Erstattung steht noch aus

Einige Wochen später kam die gute Nachricht von der Uefa. "Lieber Fan, mit Freude informieren wir dich, dass du nur noch einen kleinen Schritt von der endgültigen Bestellung deiner Eintrittskarten für die Uefa Euro 2012 entfernt bist", heißt es in dem vom 27. April 2011 datierten Brief des Fußballverbandes. Er müsse das Geld nur noch bezahlen, bis spätestens 18. Mai 2011 müsse das Geld auf dem Uefa-Konto eingegangen sein.
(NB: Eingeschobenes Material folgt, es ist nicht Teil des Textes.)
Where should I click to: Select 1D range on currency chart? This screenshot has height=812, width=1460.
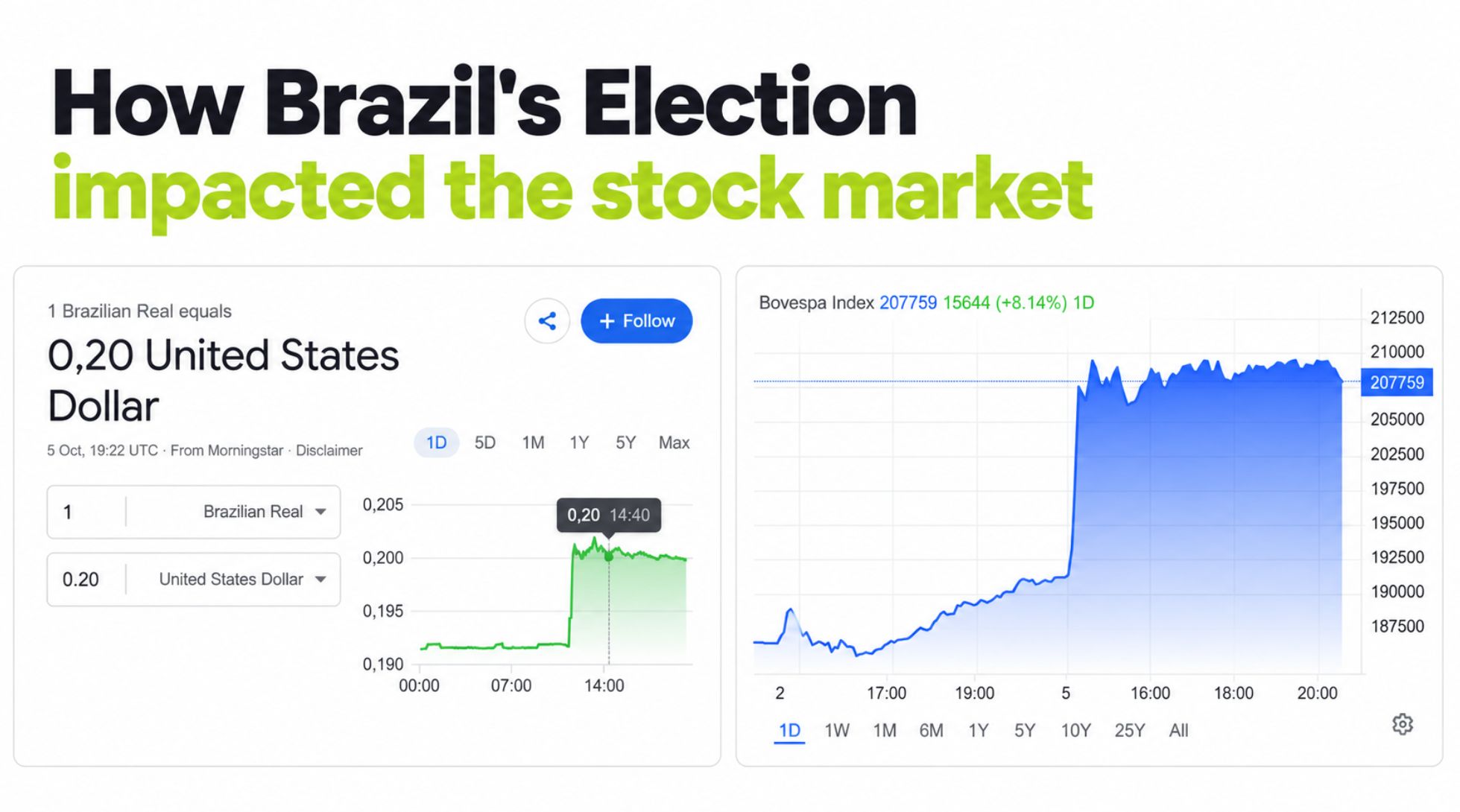click(436, 443)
Litwin überwies die 40 Euro fristgerecht. Dann die Enttäuschung. Im November 2011 teilte die Uefa mit, das Ticket sei annulliert und das Geld würde zurück erstattet. Erst auf Nachfrage erfuhr Litwin, dass er seine Behinderung nicht nachgewiesen habe. Litwin versichert, dass dies von ihm nie verlangt worden sei. Weder bei der Ticketbewerbung noch danach.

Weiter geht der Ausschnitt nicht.